**PAGE EXTRACT:**

Protein domains are the structural and functional units of proteins. The ability to parse proteins into different domains is important for effective classification, understanding of protein structure, function and evolution and is hence biologically relevant. Several computational methods are available to identify domains in the sequence. Domain finding algorithms often employ stringent thresholds to recognize sequence domains. Identification of additional domains can be tedious involving intense computation and manual intervention but can lead to better understanding of overall biological function. In this context, the problem of identifying new domains in the unassigned regions of a protein sequence assumes a crucial importance. We report the availability of a convenient server for the domain prediction in unassigned regions in proteins (PURE) which can be accessed at "http://caps.ncbs.res.in/PURE/":http://caps.ncbs.res.in/PURE/
Introduction
Protein domains are the structural and functional units of proteins and represent one of the most useful levels to understand protein function. Analysis of proteins at the level of domain families has had a profound impact on the study of individual proteins. The availability of information on additional co-existing domains can provide knowledge about the overall function of a protein. The word ‘domain’ was coined by Wetlaufer 1 to suggest the presence of compact substructures within protein folds: such domains are called ‘structural domains’. Soon, biochemical experiments proved that some domains are capable to be an independent folding unit: such domains are called ‘folding domains’. Amongst several proteins involved in signal transduction, individual domains might be responsible for carrying out a specific function such that the whole gene is capable of multi-tasking in response to the requirements and be recruited in particular biochemical pathways: such domains are called ‘functional domains’. In many instances, these domains and their boundaries might coincide. They can be defined using multiple criteria, or combinations of criteria, including evolutionary conservation, discrete functionality and the ability to fold independently 2. Several reports have reviewed the domain architectures of members of protein families to suggest overall function of whole proteins (for example 3-6, for phosphatases).
Protein domain discovery using various computational approaches has been progressing steadily over the past 35 years 7. The identification of protein domains within a polypeptide chain can be achieved in several ways. Methods applied by classification databases such as the Dali Domain Dictionary 8, CATH 9, SCOP 10, DIAL 11, HOMSTRAD 12 employ structural data to locate and assign domains. Such structural data could be queried using objective algorithms (for example, SCOP information is organized in SUPERFAMILY database as Hidden Markov Models (HMM) 13). Identification of domains at the sequence level most often relies on the detection of global and local sequence alignments between a given target sequence and domain sequences found in databases such as Pfam 14. These organized databases of sequence domain families can also be queried using objective HMM algorithms. Continuing efforts to improve domain identification have produced wealth of different algorithms like the very recently developed DOMAC 15, DOMPRED 16 or DomainDiscovery 17 (see Bioinformatics Link Directory for a comprehensive list of available servers in this field18). However, difficulties in elucidating the domain content of a given sequence still arise when searching the target sequence against sequence or structural databases resulting in a lack of significant matches. For example, Mycoplasma genitalium is a small genome with 483 proteins but only 386 protein sequences have known Pfam hits with 56% residue coverage 19 emphasizing the need to further explore other methods for domain assignment from sequence. These are largely due to reasons such as high evolutionary divergence, distant similarities and incomplete or unequal representation of protein families in sequence space 20, 21. Though, similar approaches of integrating multiple, sensitive database search to detect distant homologues has been reported as a successful method to establish remote homology22, 23, we have recently shown that it is possible to enhance prediction of domains by 25% through indirect connections, namely consulting the domain architecture of sequence homologues 24.

**GIVEN RECORDS:**
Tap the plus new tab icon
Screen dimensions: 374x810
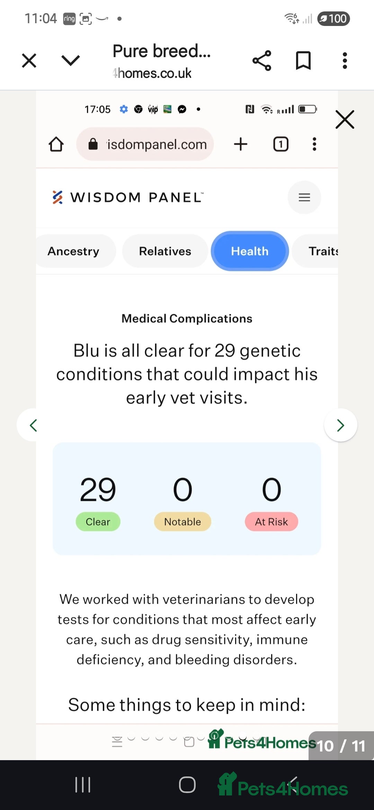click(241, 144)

--

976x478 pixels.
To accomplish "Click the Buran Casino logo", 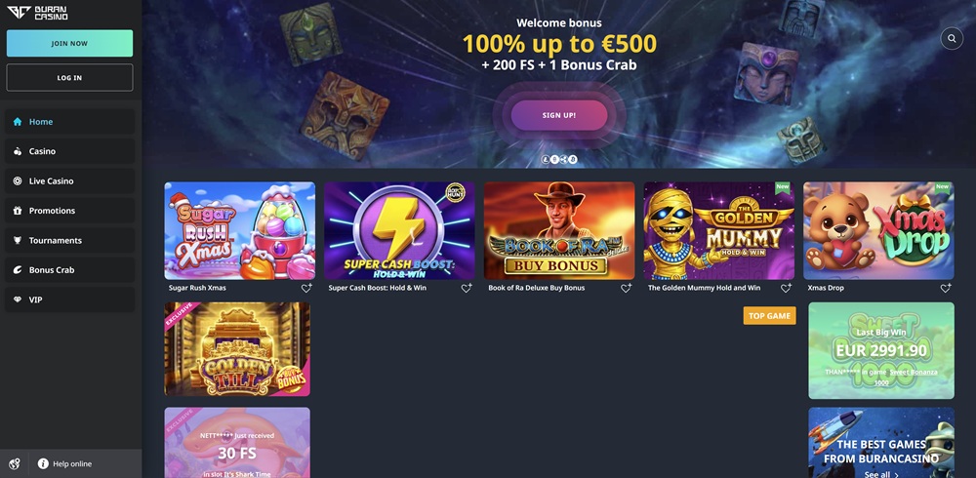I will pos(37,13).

**TASKS TO CARRY OUT:**
1. In the text on protein domain prediction, who coined the word "domain"?
2. Pick up the text on protein domain prediction after its final sentence and write the next part.

**WRITTEN ANSWERS:**
1. Wetlaufer

2.
In this paper, we report the availability of a bioinformatics protocol as a web server called PURE (domain Prediction in unassigned regions in proteins), which will enhance the domain predictions. PURE protocol utilizes the concept of Intermediate Sequence Search (ISS) 22 to assign functional domain to a given unassigned region with the help of connecting sequences. Whereas the concept of ISS is classically applied for sequence similarity at the whole protein level22, in this protocol, we make use of the property that homologous sequences could adopt similar domain architectures and where sequence homology exists at different domains, such an extrapolation of domain architectures is plausible.
Unassigned regions in proteins are examined in the non-redundant sequence (NR) database, using PSI-BLAST, for homologues at stringent thresholds. Representative homologues, identified at the unassigned region, are traced back to their full-length sequences and subject to time-intensive hmmpfam search that enables the delineation of domain architectures of all homologues. Where a direct hmmpfam search could not yield any relationship to a pre-existing protein domain family, we have earlier shown that as much as 25% of connections could be obtained by following the indirect assignment of domains. These are termed as ‘indirect connections’. Indirect connections between the query and distantly related domain is established through a powerful procedure using PSI-BLAST hits which are individually routed through a rigorous hmmpfam search against Pfam database 25. In addition, PURE server automatically provides other structurally relevant findings such as the prediction of coiled coils and transmembrane helices.